Abbildung 1: Dargestellt sind die Überlebensdaten verschiedener Gruppen (1A: K&H, 1B: Lunge, 1C: Gastrointestinaltrakt, 1D: Eierstock, 1E: Brust). (A) Überlebensdaten für die Kopf-Hals-Gruppe in Monaten. Die Hazardraten unterscheiden sich. z=2,24, p=0,0252 (Konfidenzniveaus 95%). (B) Überlebensdaten für die Lungengruppe in Monaten. Die Hazardraten unterscheiden sich. z=2,25, p=0,0242 (Konfidenzniveaus 95%). (C) Überlebensdaten für die Gastrointestinaltrakt-Gruppe in Monaten. Die Hazardraten unterscheiden sich. z=1,89, p=0,059 (Konfidenzniveaus 95%). (D) Überlebensdaten für die Eierstock-Gruppe in Monaten. Die Hazardraten unterscheiden sich. z=2,55, p=0,0106 (Konfidenzniveaus 95%). (E) Überlebensdaten für die Brust-Gruppe in Monaten. Die Hazardraten unterscheiden sich. z=0,55, p=0,58 (Konfidenzniveaus 95%).

 

Gastrointestinaltrakt

Insgesamt wurden 20 Patienten rekrutiert, wobei 10 Patienten in jeden Studienarm randomisiert wurden (Tabelle 1). 8 (40 %) hatten ein Magenkarzinom, 8 (40 %) ein Kolorektalkarzinom und 4 (20 %) ein Ösophaguskarzinom.

Die Patienten mit Ösophaguskarzinom waren inoperabel und erhielten eine radikale Strahlentherapie. Von den 4 Patienten erhielten zwei 40 Gy, einer 60 Gy und einer die bestmöglichen unterstützenden Behandlungsmaßnahmen (Best Supportive Care). Die 8 Patienten mit Magenkarzinom erhielten eine palliative Bestrahlung mit 40 Gy in 20 Fraktionen, gefolgt von einer Chemotherapie nach dem MacDonald-Schema (Leucovorin mit 20 mg/m2 an Tag 1 bis 5 und 5-Fu mit 425 mg/m2 an Tag 1 bis 5). 8 Patienten mit Rektumkarzinom erhielten eine palliative Bestrahlung mit 50 Gy in 25 Fraktionen, gefolgt von einer Chemotherapie nach dem MacDonalds Schema. Die Mehrheit der Patienten konnte die gesamte verordnete Strahlen- oder Chemotherapie nicht zu Ende führen, weil sich ihr ECOG-Status verschlechterte. Die mittlere Strahlendosis, die die NESEM/S2013-Gruppe erhielt, betrug 31,70 ± 23,92 Gy und die der Kontrollgruppe 24,80 ± 22,69 Gy und unterschied sich nicht (p=0,5164). Die durchschnittliche Anzahl der Zyklen des MacDonald-Regimes im NESEM/S2013-Studienarm betrug 2,78 ± 1,86 und im Kontrollarm 2,80 ± 2,39 Zyklen, was nicht signifikant war (p=0,9824).

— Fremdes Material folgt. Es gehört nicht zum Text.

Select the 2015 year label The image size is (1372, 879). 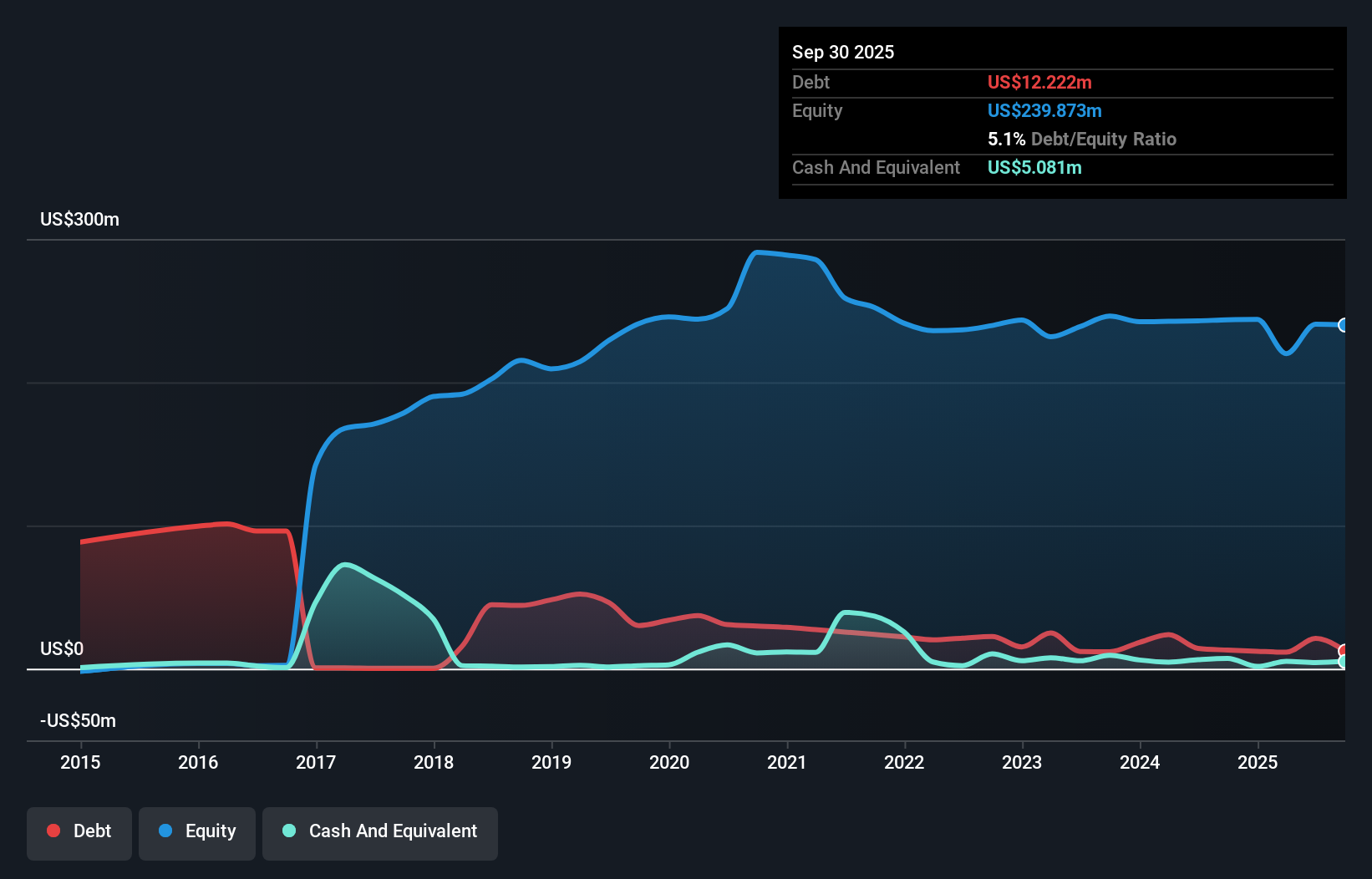(79, 762)
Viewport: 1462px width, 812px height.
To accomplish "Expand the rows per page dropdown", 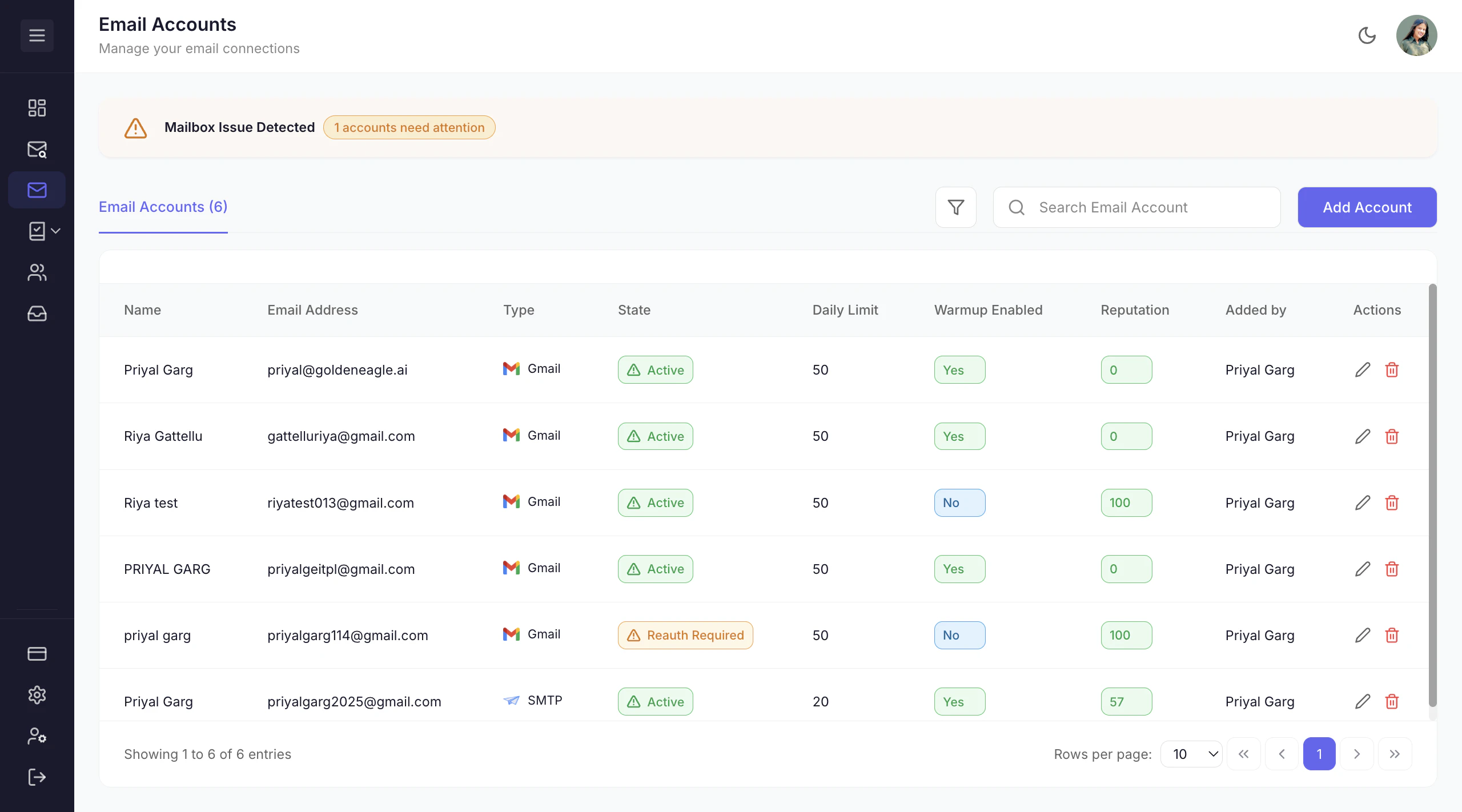I will pos(1191,754).
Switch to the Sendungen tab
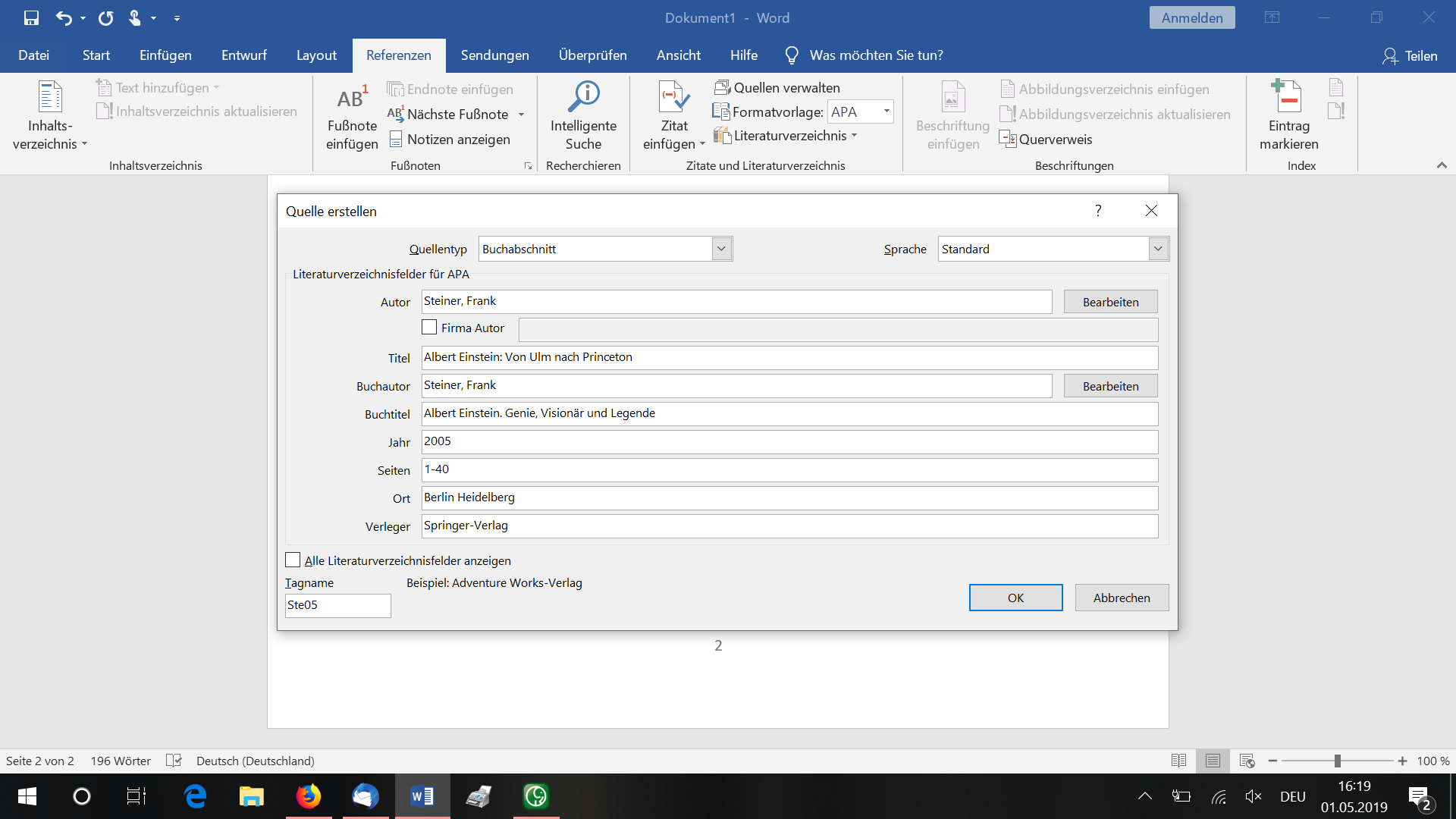This screenshot has width=1456, height=819. (x=494, y=55)
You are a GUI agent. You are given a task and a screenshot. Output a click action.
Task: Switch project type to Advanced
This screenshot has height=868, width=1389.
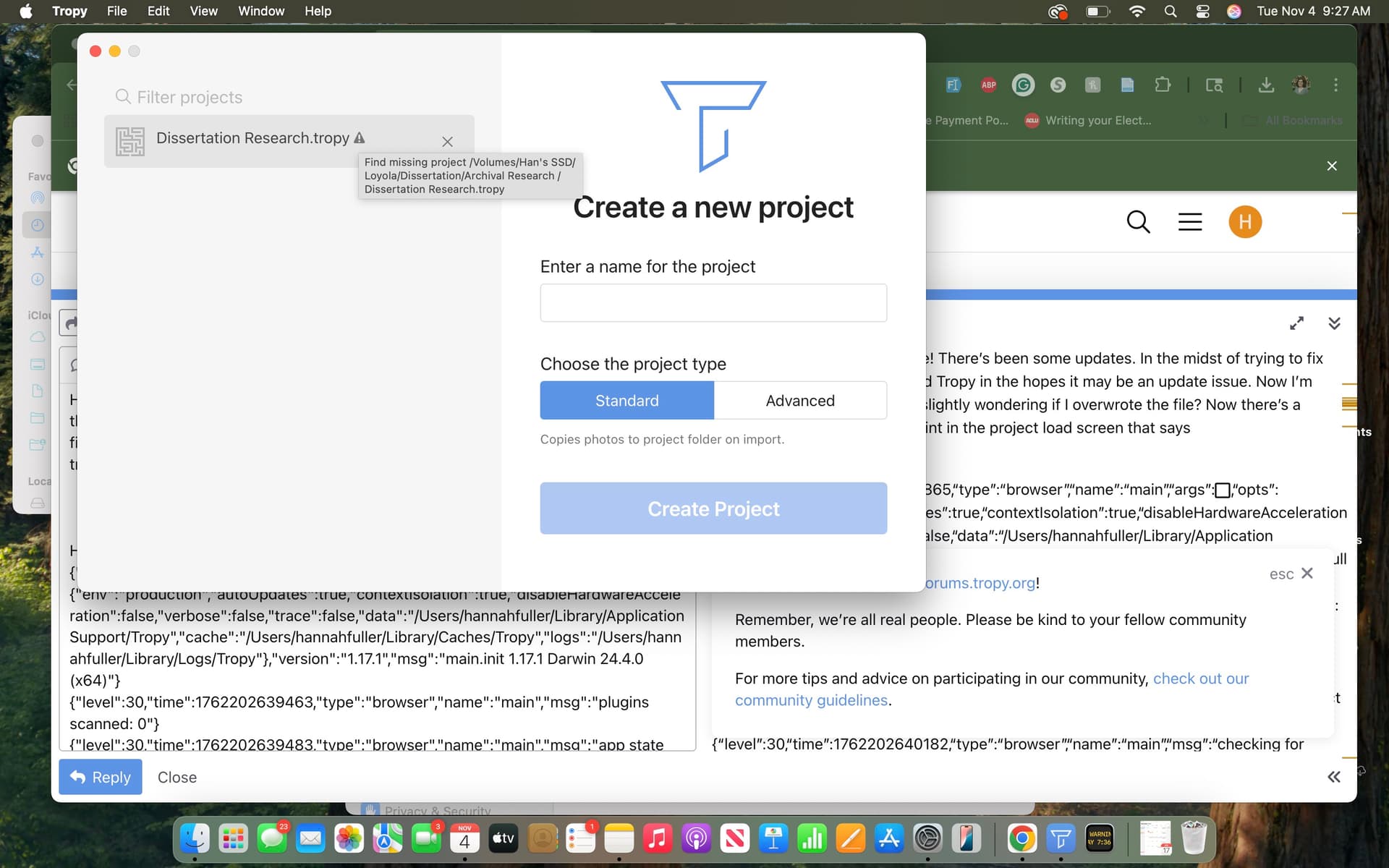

Das Durchschnittsalter der Patienten in der NESEM/S2013-Gruppe lag bei 63,00 ± 18,62 Jahren und das der Kontrollgruppe bei 53,50 ± 18,46 Jahren, was nicht signifikant war (p=0,2669).

Die durchschnittliche Überlebenszeit in der NESEM/S2013-Ösophagus-Untergruppe betrug 4 Monate gegenüber 3 Monaten in der Kontrollgruppe. Das mittlere Gesamtüberleben im NESEM/S2013-Studienarm betrug 10,000 ± 10,317 Monate und das im Kontrollarm 3,550 ± 3,700 Monate, was signifikant war (p=0,0792, Abbildung 1c, Tabelle 1, dargestellt durch Kaplan-Meier-Kurve). Dies entspricht einer 182%igen Steigerung der Überlebensfähigkeit für den NESEM/S2013-Arm (siehe Anhang A). Am Ende des Studienzeitraums waren noch 2 Patienten im NESEM/S2013-Studienarm am Leben (20%). Der Nachkontakt zu diesen 2 Patienten brach nach den Monaten 28 bzw. 29 ab. Alle Kontrollpersonen waren nach 13 Monaten tot.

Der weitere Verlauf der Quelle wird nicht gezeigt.